In "The Man in the Well," a group of nine-year-olds discover a man trapped in a well. Instead of helping the man, the children abandon him after he learns their names. The need for control is a reverberating theme in this part of the story. The children most likely feel less in control of the situation once they accidentally reveal their names to a complete stranger. To protect themselves, the children abandon the man. The savage impulse to protect oneself at all costs kicks in. Hence, the boys decide to leave the man to his fate.
The same savagery and primitive instincts can also be noted in Lord of the Flies, in which a group of boys find themselves in a deserted island. At first, they want to establish an ordered, civilized society. This does not last long, however, once Jack takes control of the group. The group's downward spiral reaches its lowest level when they kill Simon and Piggy. The boys also hunt Ralph to kill him. Young kids, away from the watchful eyes of adults, might revert to their primitive tendencies, probably because of inexperience and immaturity—but Golding suggests that this tendency of human nature might be common to adults, too.


When the children stumble onto the man in the well, it occurs to them to go for help, but they soon agree implicitly to do nothing to get him rescued. They delude themselves that they are helping him by throwing food and water down at him.
The story's themes are the power of consensus over individual conscience, and the quick spread or contagion of mob mentality. Another theme in common with Lord of the Flies is the rejection of difference or deviance.
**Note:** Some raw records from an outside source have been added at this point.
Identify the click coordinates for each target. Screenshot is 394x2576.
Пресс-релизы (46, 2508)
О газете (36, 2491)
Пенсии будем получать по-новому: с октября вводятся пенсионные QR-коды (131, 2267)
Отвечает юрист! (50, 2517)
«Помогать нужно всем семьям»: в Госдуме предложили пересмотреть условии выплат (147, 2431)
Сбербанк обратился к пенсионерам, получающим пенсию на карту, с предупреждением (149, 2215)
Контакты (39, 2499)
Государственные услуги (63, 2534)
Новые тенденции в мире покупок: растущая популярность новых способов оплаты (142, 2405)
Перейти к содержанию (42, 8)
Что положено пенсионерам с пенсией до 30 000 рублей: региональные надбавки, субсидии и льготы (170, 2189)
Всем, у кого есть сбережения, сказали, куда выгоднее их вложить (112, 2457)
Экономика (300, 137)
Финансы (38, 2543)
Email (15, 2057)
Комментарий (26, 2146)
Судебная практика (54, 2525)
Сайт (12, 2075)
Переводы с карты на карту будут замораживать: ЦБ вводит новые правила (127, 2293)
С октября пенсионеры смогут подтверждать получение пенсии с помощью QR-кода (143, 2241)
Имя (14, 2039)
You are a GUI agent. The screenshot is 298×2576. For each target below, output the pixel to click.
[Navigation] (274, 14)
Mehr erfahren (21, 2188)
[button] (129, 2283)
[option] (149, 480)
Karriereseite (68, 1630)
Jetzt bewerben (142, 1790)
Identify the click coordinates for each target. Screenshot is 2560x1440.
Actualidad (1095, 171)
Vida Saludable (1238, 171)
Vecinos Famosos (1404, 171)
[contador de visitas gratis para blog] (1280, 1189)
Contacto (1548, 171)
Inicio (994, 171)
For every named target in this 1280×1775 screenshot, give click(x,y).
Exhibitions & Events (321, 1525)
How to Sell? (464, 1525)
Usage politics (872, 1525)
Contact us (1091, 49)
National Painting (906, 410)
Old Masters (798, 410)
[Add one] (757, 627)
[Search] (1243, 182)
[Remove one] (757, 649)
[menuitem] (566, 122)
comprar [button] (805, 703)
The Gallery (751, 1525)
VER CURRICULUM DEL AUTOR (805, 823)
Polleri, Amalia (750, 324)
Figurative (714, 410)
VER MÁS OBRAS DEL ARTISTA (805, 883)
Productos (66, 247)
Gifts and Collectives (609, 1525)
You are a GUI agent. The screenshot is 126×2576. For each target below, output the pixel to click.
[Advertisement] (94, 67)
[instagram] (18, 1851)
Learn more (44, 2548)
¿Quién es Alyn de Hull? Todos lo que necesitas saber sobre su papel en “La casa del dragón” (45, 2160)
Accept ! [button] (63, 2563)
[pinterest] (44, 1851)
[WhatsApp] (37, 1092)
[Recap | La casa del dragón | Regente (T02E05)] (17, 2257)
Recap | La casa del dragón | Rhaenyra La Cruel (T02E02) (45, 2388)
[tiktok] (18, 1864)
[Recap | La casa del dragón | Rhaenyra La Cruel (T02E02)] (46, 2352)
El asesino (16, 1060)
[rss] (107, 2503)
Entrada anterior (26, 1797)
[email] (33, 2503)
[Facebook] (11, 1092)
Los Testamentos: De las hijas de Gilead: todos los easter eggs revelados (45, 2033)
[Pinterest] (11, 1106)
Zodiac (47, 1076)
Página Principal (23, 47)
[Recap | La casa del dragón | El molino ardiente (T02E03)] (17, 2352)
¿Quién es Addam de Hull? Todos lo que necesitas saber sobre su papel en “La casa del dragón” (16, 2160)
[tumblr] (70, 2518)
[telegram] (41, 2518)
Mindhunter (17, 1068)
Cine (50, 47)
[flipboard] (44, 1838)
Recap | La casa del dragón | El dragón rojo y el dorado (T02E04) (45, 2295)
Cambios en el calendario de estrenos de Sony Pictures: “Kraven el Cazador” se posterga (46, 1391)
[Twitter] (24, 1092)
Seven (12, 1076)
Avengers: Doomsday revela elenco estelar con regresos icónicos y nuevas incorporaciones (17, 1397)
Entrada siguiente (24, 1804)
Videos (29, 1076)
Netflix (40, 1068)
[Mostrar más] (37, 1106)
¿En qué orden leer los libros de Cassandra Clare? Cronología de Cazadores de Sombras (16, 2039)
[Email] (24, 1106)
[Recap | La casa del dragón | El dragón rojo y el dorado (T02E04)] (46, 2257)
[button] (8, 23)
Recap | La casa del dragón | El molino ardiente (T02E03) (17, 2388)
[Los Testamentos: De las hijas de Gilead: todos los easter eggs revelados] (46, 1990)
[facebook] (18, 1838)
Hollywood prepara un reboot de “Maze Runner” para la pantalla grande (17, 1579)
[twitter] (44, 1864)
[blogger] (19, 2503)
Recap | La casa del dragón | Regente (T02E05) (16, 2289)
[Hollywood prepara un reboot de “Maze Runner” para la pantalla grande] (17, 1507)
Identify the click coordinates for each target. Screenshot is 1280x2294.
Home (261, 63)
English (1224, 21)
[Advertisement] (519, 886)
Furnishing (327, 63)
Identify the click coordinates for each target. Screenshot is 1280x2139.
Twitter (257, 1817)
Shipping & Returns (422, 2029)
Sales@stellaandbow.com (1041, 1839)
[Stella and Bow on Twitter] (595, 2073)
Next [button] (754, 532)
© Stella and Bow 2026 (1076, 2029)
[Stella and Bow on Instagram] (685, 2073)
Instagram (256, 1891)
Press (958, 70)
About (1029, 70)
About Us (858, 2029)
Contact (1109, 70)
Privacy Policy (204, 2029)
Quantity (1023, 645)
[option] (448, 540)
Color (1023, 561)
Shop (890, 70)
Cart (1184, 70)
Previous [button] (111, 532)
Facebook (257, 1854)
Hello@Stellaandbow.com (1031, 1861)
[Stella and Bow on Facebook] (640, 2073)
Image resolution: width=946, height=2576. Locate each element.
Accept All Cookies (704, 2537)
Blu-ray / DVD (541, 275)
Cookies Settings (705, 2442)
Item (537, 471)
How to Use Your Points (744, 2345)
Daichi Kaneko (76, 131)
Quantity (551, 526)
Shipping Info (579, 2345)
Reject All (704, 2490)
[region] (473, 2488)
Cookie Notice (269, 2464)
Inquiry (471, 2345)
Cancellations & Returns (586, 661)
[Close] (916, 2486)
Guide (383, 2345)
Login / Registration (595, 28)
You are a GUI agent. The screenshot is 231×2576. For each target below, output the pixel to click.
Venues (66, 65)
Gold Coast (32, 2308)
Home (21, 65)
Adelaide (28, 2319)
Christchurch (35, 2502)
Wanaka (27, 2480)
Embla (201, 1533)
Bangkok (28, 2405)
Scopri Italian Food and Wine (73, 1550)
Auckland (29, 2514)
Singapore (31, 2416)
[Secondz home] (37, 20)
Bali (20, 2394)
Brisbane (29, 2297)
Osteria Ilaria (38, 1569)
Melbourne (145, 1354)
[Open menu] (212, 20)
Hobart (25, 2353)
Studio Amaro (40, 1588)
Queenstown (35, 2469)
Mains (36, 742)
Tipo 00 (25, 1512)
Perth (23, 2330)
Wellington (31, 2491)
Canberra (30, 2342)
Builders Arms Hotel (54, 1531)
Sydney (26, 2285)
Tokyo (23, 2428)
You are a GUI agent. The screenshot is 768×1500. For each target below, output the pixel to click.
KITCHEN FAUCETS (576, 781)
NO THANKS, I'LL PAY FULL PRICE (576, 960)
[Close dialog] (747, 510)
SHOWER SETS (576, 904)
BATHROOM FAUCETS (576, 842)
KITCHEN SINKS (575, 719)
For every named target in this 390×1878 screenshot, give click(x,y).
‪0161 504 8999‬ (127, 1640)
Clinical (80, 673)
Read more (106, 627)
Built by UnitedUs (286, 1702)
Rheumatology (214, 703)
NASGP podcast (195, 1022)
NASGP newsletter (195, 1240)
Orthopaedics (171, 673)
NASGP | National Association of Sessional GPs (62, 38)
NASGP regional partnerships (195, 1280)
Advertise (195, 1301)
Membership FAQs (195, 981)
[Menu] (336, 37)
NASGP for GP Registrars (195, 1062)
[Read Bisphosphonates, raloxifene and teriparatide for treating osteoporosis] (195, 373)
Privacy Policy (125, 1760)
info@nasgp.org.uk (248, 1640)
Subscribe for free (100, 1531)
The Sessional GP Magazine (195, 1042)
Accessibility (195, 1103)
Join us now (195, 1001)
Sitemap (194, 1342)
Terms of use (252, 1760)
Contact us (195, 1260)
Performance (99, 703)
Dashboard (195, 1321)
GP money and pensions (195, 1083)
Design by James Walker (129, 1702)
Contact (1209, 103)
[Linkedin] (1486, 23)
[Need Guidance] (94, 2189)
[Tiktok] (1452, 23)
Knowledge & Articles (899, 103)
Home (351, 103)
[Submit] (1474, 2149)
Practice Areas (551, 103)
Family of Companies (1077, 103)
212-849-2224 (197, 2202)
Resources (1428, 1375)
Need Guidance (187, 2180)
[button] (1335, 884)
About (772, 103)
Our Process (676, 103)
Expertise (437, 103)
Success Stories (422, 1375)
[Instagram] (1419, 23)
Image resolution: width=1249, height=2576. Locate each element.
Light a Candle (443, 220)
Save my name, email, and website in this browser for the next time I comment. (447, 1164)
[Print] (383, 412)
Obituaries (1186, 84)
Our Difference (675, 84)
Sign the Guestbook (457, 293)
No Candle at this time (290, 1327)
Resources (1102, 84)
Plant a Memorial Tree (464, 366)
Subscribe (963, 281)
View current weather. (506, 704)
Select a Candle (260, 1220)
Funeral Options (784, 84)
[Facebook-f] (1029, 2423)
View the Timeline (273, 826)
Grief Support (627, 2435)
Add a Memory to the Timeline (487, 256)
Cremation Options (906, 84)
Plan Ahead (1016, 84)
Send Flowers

When Aaron breaks the unwritten rule and names them all, he resembles Simon in Golding's novel, trying to convince the other boys that the beast is actually them. Once evil has taken hold in a group, speaking truth to power may be ineffective if just one person speaks up and he will be ostracized or perhaps even destroyed.


One possible theme of "The Man in the Well" is how children create their own values, rules, and standards when they're no longer under adult supervision. This theme would certainly link the story with Lord of the Flies. The group of boys in "The Man in the Well" don't behave according to the prevailing norms of adulthood when they see that the man is trapped. Instead, they leave him to his fate despite promising to go get some help.
For the boys in both stories, there's an initial sense that they've been liberated from the usual constraints of home and school life. In Sher's story, the boys appear to feel that saving the man would somehow curtail the precious freedom they enjoy far from the prying eyes of their parents. They seem to like the fact that, for once, they are placed in the role traditionally fulfilled by adults, that they are the ones in control. It's a similar story in Lord of the Flies. Ralph and Jack each want to be in charge; they each want to take on the mantle of supervising adult.